Campus & Community

The Big Picture

3 min read

Allison Stamiris, Drummer

Alison
Alison Stamiris

Photo by Jon Chase

It was the beat that lured Allison Stamiris in from the street: the hypnotic, propulsive drumbeat emanating from the second story of The Dance Complex in Central Square.

Now, several nights a week, it’s Stamiris’ own drumbeat that calls to passers-by on Massachusetts Avenue.

Ever since she climbed the Dance Complex’s wide marble stairs in curiosity, Stamiris, who is manager of student records for the Faculty of Arts and Sciences registrar’s office, has made West African drumming her passion.

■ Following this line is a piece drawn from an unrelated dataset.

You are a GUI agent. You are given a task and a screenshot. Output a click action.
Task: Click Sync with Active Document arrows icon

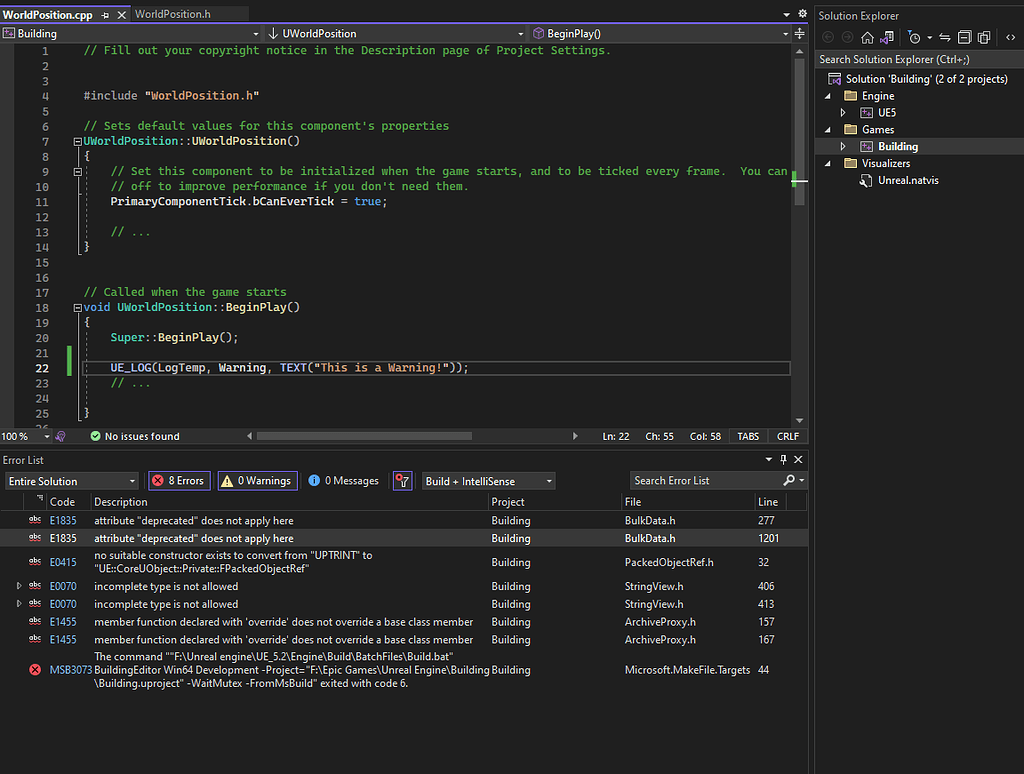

A rock ‘n’ roll drummer since high school, Stamiris had long wanted to trade drumsticks for hands and learn African drumming. Her Central Square revelation coincided with a world music class she was taking at the Harvard Extension School; the serendipitous occasion produced not only a final project for the class, but a hobby that has become a major focus of her life.

“I just feel somehow drawn to it,” she says. “I really like the feel and the energy of the music.

Stamiris drums nearly every day of the week, either accompanying dance classes on her goblet-shaped djembe or studying and performing with Malian master teachers Joh Camara and Moussa Traoure.

Last summer, drumming took Stamiris to Mali, where she and a group spent three weeks studying drumming and dancing as well as history, language, and culture. Eating with people in their homes, participating in ceremonies and rituals, and, of course, drumming, enriched the experience she’s had among the Boston area’s active West African drumming and dance community.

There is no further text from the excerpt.